» Task instructions:
In the records below, find the line with "活性炭过滤网 (1115, 1614)" and the line with "Alle Reisen (31, 867)"; return exactly those lines and every line between them.

************

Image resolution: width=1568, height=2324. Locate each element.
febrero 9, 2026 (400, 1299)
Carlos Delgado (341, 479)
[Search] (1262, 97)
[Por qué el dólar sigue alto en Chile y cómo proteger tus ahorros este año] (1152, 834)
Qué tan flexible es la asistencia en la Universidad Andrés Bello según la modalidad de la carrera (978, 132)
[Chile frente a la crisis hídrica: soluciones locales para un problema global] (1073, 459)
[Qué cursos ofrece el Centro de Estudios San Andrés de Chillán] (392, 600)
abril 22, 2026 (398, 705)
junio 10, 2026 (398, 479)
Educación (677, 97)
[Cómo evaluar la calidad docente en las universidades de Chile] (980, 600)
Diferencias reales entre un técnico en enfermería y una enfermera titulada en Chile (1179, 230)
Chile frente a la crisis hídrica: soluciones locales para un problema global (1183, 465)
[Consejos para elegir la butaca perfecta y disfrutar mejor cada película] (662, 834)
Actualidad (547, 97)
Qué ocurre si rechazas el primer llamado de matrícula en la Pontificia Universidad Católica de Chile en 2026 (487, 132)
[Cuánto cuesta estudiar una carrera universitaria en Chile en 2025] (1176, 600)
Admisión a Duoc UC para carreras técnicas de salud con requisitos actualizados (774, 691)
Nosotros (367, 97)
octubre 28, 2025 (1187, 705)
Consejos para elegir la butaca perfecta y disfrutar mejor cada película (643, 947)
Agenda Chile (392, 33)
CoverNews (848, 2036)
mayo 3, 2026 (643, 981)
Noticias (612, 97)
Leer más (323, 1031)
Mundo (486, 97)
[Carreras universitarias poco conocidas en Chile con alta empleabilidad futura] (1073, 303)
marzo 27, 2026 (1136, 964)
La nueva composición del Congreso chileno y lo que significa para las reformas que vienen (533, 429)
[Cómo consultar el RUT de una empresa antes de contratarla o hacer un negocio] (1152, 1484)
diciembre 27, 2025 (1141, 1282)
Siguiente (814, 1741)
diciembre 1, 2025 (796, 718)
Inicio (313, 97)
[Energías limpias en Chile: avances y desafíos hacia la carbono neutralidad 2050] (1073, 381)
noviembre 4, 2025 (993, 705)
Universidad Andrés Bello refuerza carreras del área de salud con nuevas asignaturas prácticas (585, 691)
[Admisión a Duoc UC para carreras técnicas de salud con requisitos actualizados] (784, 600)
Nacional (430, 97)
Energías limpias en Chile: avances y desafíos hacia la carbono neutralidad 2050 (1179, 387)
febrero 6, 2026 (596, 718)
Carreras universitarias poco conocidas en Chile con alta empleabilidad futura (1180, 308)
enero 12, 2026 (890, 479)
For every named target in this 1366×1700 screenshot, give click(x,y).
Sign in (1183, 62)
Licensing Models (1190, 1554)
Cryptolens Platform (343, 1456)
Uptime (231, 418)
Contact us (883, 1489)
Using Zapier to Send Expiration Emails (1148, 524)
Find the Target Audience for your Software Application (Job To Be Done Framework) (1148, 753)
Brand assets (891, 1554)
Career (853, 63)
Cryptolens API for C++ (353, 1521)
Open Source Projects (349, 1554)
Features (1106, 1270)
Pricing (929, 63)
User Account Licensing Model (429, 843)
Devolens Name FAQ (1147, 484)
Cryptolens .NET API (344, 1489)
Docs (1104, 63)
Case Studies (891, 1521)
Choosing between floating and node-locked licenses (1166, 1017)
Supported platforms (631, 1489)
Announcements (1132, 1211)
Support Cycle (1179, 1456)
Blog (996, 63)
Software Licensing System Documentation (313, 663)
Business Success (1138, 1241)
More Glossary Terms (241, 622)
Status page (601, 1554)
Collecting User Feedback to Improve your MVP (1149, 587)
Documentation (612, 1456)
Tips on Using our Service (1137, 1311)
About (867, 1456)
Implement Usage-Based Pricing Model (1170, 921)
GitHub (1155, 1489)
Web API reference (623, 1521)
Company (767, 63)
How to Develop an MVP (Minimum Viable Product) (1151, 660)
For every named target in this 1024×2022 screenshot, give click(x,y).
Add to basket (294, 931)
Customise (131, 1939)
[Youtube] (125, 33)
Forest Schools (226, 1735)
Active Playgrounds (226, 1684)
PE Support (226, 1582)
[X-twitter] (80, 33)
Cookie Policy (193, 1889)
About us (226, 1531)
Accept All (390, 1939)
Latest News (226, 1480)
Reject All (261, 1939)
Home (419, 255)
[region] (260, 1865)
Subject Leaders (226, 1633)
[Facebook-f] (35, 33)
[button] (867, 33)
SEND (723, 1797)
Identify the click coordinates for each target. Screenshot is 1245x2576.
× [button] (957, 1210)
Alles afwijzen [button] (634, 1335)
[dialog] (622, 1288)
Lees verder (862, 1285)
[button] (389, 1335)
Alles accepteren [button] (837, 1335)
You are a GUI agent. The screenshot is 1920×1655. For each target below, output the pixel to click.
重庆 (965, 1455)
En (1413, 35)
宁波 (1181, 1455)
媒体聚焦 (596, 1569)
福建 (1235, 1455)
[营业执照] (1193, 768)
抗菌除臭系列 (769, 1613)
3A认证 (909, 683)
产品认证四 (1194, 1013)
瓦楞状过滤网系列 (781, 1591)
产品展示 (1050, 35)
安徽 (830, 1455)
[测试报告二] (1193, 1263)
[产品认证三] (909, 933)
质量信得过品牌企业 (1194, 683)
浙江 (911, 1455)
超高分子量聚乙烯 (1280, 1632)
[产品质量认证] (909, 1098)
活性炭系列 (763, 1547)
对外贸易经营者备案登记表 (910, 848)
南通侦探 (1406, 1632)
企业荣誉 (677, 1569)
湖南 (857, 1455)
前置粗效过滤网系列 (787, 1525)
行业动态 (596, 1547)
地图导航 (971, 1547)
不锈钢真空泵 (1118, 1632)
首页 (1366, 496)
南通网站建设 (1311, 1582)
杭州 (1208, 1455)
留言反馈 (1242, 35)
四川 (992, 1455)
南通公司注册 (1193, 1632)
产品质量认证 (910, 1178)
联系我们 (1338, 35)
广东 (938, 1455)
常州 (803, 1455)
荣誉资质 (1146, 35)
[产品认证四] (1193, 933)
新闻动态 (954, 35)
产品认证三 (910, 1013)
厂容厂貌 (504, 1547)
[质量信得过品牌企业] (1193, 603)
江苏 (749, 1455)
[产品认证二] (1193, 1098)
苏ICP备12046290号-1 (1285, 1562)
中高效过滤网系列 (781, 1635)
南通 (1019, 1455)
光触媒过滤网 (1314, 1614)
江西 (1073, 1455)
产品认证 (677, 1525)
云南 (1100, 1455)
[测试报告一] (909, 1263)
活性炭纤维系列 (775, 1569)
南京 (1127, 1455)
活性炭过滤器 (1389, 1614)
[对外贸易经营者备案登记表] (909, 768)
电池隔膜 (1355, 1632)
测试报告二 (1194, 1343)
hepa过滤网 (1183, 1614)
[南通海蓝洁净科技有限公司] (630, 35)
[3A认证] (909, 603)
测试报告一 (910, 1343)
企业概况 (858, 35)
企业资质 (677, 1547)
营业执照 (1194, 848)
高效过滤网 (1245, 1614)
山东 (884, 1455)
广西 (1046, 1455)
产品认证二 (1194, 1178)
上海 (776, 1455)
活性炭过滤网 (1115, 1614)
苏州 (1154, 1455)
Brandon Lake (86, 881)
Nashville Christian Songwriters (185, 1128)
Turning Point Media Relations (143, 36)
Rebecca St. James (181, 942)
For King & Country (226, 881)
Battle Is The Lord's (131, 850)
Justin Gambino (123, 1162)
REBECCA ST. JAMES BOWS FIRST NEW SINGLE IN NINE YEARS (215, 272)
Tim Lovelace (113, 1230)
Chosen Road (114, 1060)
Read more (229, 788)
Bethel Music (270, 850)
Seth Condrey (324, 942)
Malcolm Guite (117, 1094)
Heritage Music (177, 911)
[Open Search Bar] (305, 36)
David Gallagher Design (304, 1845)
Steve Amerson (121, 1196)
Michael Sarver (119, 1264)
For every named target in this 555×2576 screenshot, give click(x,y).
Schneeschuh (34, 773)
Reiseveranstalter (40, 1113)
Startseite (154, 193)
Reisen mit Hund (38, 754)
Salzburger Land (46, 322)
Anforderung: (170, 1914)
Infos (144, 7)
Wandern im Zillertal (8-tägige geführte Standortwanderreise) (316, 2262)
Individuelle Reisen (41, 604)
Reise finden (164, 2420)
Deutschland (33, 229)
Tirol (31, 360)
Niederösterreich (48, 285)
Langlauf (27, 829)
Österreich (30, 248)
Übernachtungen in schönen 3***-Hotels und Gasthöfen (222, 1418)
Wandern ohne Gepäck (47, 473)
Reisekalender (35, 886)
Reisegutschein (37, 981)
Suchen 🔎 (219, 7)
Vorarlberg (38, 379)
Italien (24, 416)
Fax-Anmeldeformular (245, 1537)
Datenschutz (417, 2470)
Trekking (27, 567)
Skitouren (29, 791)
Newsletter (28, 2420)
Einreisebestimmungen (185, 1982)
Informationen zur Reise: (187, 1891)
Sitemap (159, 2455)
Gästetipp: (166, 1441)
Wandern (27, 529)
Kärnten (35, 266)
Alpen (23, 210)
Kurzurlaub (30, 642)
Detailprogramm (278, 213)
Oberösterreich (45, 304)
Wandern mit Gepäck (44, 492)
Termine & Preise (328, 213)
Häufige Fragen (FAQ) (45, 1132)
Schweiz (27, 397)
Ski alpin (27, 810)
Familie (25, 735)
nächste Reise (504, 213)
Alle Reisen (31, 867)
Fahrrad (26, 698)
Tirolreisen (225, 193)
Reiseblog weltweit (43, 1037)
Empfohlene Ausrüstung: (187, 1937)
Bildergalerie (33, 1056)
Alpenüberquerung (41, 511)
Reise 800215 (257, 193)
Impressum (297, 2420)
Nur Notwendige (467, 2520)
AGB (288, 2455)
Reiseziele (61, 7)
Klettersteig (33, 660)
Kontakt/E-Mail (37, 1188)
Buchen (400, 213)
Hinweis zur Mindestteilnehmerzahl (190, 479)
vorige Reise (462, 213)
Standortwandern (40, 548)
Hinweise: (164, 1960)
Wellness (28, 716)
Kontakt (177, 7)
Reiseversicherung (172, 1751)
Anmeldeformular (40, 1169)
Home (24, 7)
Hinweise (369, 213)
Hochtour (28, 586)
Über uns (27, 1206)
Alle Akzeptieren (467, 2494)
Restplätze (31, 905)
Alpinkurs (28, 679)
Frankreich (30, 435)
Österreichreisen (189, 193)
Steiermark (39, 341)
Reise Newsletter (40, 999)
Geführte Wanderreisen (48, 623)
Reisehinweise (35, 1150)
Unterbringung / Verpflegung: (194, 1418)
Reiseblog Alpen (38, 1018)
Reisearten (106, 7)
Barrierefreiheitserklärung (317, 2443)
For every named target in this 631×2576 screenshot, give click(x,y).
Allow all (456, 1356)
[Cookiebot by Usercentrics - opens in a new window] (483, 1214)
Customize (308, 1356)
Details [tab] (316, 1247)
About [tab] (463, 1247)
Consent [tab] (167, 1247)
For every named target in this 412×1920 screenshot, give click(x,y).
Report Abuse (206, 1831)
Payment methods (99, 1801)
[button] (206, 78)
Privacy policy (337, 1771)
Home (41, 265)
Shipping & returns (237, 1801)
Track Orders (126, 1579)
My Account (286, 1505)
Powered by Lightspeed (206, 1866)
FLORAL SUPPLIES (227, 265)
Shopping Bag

************

» Answer area:
活性炭过滤网 (1115, 1614)
苏州 (1154, 1455)
Brandon Lake (86, 881)
Nashville Christian Songwriters (185, 1128)
Turning Point Media Relations (143, 36)
Rebecca St. James (181, 942)
For King & Country (226, 881)
Battle Is The Lord's (131, 850)
Justin Gambino (123, 1162)
REBECCA ST. JAMES BOWS FIRST NEW SINGLE IN NINE YEARS (215, 272)
Tim Lovelace (113, 1230)
Chosen Road (114, 1060)
Read more (229, 788)
Bethel Music (270, 850)
Seth Condrey (324, 942)
Malcolm Guite (117, 1094)
Heritage Music (177, 911)
[Open Search Bar] (305, 36)
David Gallagher Design (304, 1845)
Steve Amerson (121, 1196)
Michael Sarver (119, 1264)
For every named target in this 555×2576 screenshot, give click(x,y).
Schneeschuh (34, 773)
Reiseveranstalter (40, 1113)
Startseite (154, 193)
Reisen mit Hund (38, 754)
Salzburger Land (46, 322)
Anforderung: (170, 1914)
Infos (144, 7)
Wandern im Zillertal (8-tägige geführte Standortwanderreise) (316, 2262)
Individuelle Reisen (41, 604)
Reise finden (164, 2420)
Deutschland (33, 229)
Tirol (31, 360)
Niederösterreich (48, 285)
Langlauf (27, 829)
Österreich (30, 248)
Übernachtungen in schönen 3***-Hotels und Gasthöfen (222, 1418)
Wandern ohne Gepäck (47, 473)
Reisekalender (35, 886)
Reisegutschein (37, 981)
Suchen 🔎 (219, 7)
Vorarlberg (38, 379)
Italien (24, 416)
Fax-Anmeldeformular (245, 1537)
Datenschutz (417, 2470)
Trekking (27, 567)
Skitouren (29, 791)
Newsletter (28, 2420)
Einreisebestimmungen (185, 1982)
Informationen zur Reise: (187, 1891)
Sitemap (159, 2455)
Gästetipp: (166, 1441)
Wandern (27, 529)
Kärnten (35, 266)
Alpen (23, 210)
Kurzurlaub (30, 642)
Detailprogramm (278, 213)
Oberösterreich (45, 304)
Wandern mit Gepäck (44, 492)
Termine & Preise (328, 213)
Häufige Fragen (FAQ) (45, 1132)
Schweiz (27, 397)
Ski alpin (27, 810)
Familie (25, 735)
nächste Reise (504, 213)
Alle Reisen (31, 867)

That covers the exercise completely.